Vaccines are not hampered by these technical complexities. “With vaccination, you’re getting a systemic effect, so you don’t necessarily need to have specific tissue targeting,” says Wooster, whose company signed a deal in 2018 with Sanofi Pasteur of Paris to develop mRNA vaccines for up to five pathogens. Furthermore, because the goal with any vaccine is to elicit immune activity, the tendency for lab-made mRNA to trigger the immune system — and thus serve as its own immunological enhancer — becomes a feature, not a problem.

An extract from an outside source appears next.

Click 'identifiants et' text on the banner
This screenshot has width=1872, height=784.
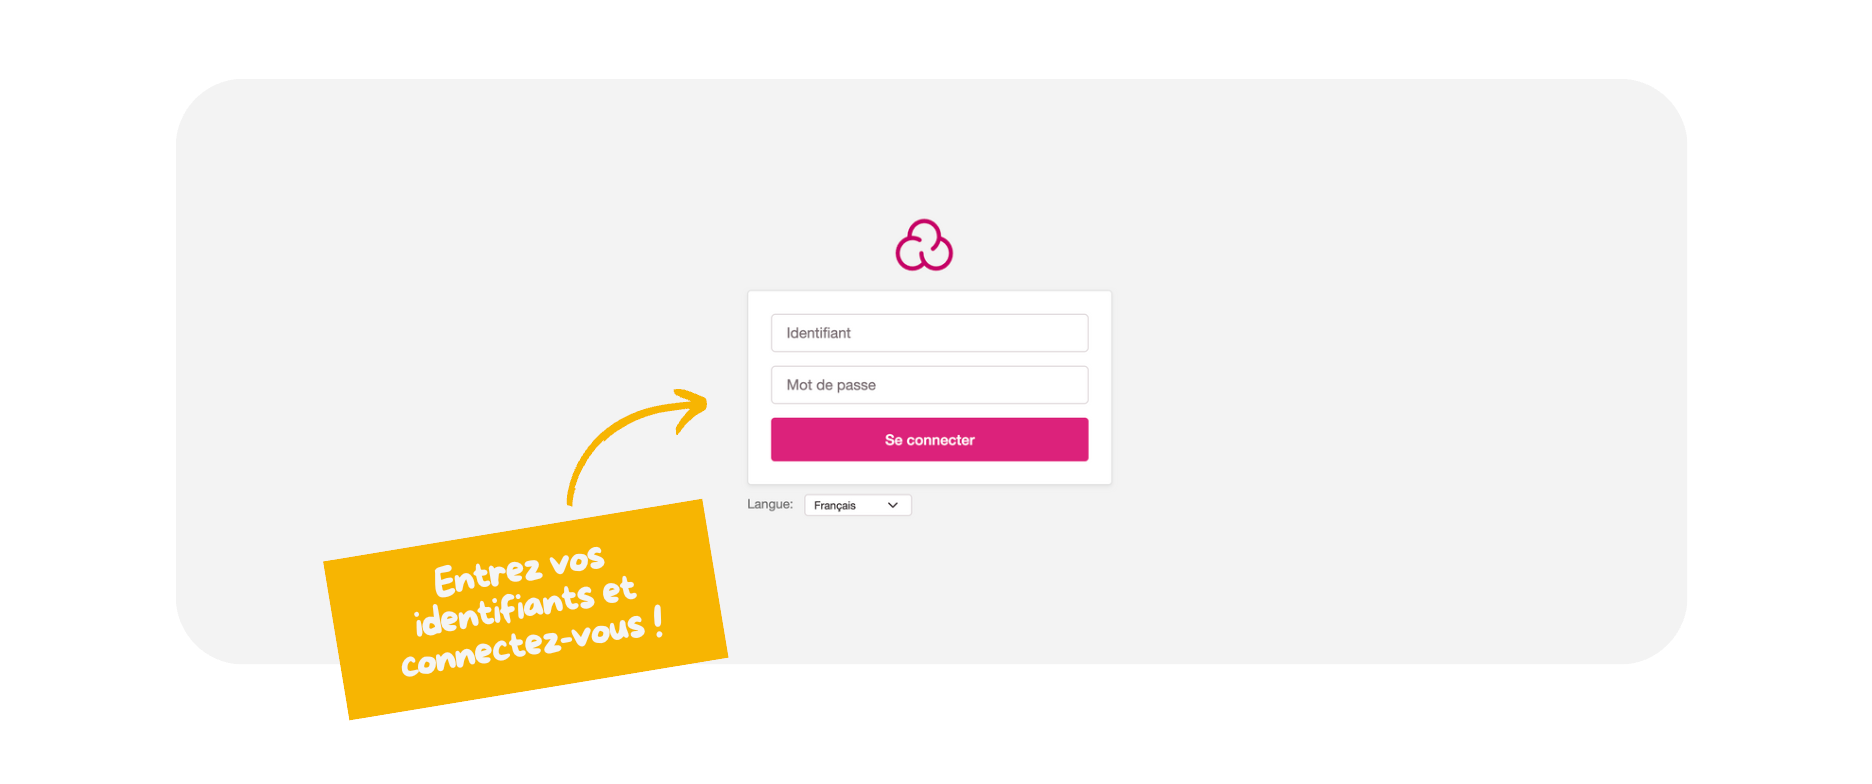tap(526, 606)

Most of the mRNA vaccines developed so far have focused on cancer and infectious diseases. But BioNTech also holds the patent rights to an mRNA-vaccination platform designed to protect against allergens such as grass pollen and house dust mites. “I think it would be a very elegant way to prevent allergies,” says Richard Weiss, an immunologist at the University of Salzburg, Austria, who helped to develop the technology. His team showed that mRNA-based immunization can completely protect mice from developing allergies against timothy grass, a common cause of hay fever9.
All companies have to set strategic priorities, however, and for now BioNTech’s remain squarely rooted in oncology. Last month, its scientists reported at a cancer immunotherapy conference in Paris that the company’s most advanced off-the-shelf vaccine candidate helped to shrink or stabilize melanoma in 19 of 42 early-trial participants. In continued follow-up investigations from the firm’s first-in-humans study of its personalized cancer vaccine, all the people who had previously responded favourably were still relapse-free up to 41 months after treatment. And those responses came without the addition of a checkpoint inhibitor.

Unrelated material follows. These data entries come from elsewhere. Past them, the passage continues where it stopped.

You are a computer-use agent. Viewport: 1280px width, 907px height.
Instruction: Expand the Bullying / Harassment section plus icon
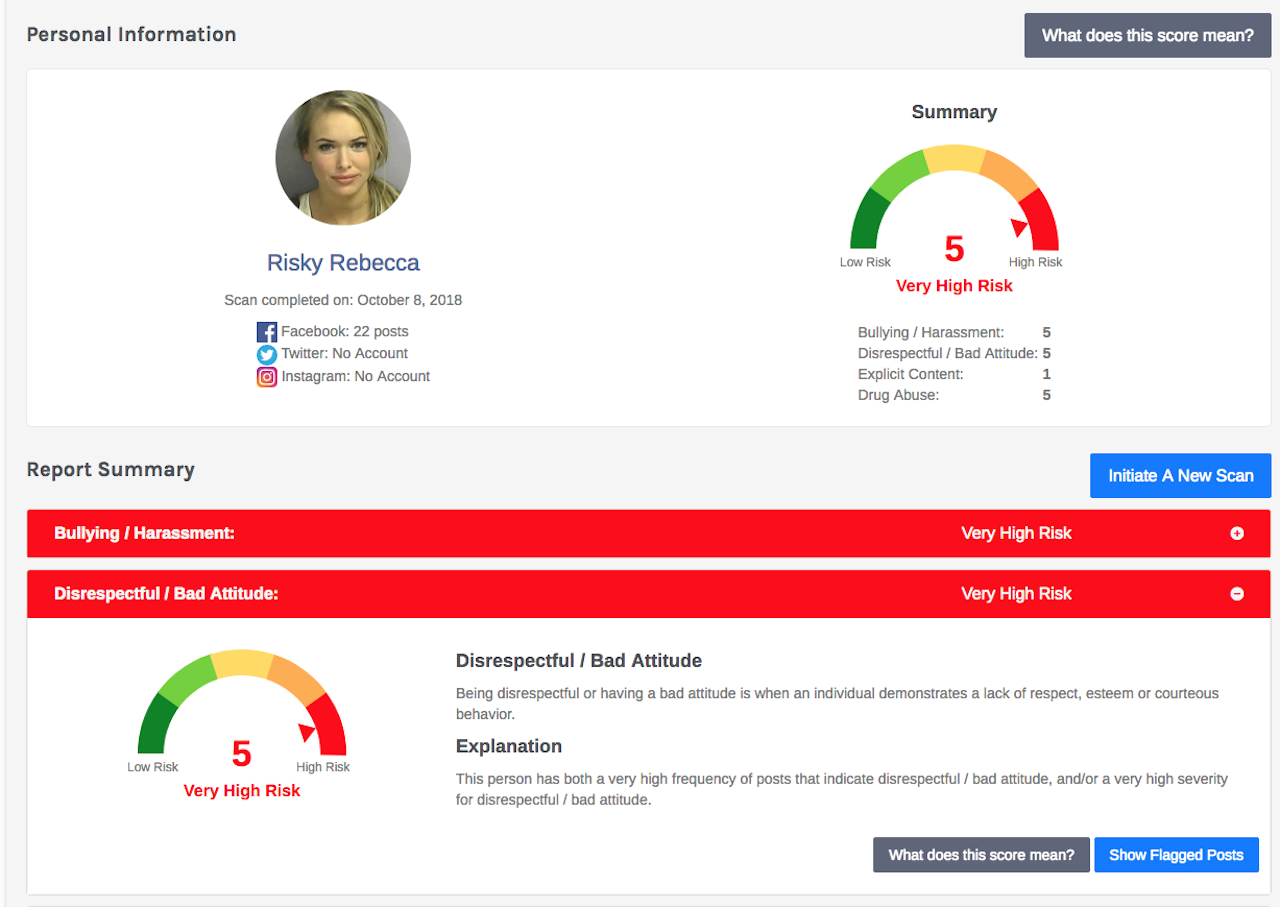click(1237, 534)
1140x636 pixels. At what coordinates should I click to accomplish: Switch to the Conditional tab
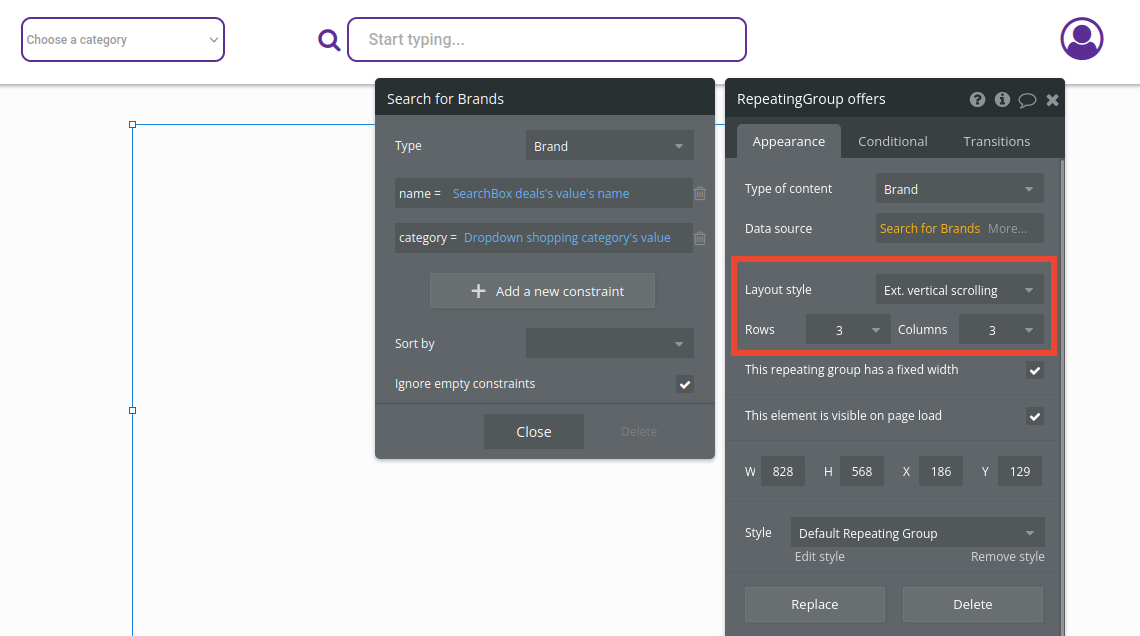pos(892,141)
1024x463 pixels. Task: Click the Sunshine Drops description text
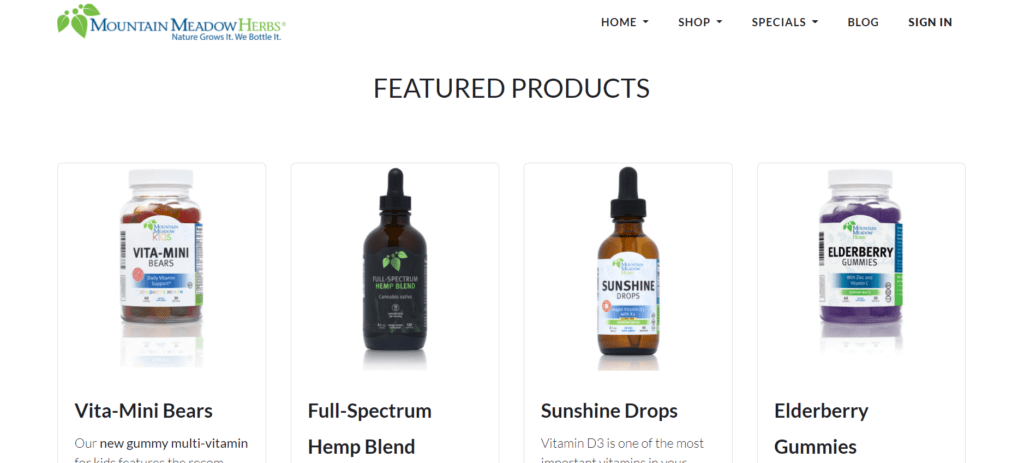[622, 452]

BioNTech is banking on the idea that the combination that Kremer is receiving for his metastasized melanoma will yield even better results, especially now that most of the kinks have been ironed out. Back in February, Kremer was supposed to receive his first dose of personalized vaccine shortly before taking a holiday to the Florida Keys with his wife and two teenage daughters. But the treatment, which BioNTech manufactures in Germany and ships to patients around the world, was held up at customs. The dry ice used to chill the vaccine vaporized, so the product thawed out and had to be discarded.
Kremer says he maintained a positive outlook as he waited three weeks for the next shipment of vaccine to arrive. His wife, Ginny, was less patient. “She was very upset,” Kremer says. “I don’t think she slept for two months.”
BioNTech has since developed systems to ensure that its personalized vaccines reach people as quickly as possible — a crucial feature for any cancer treatment when time is of the essence. Fortunately for Kremer, the delay didn’t impact his prognosis. “He’s had a remarkable response,” says cancer immunologist Ryan Sullivan, who is treating Kremer at Massachusetts General Hospital in Boston. And although “there are shipping concerns that can happen and not everyone responds”, Sullivan adds, “with cases like Brad’s, it’s easy to get excited about this type of strategy.”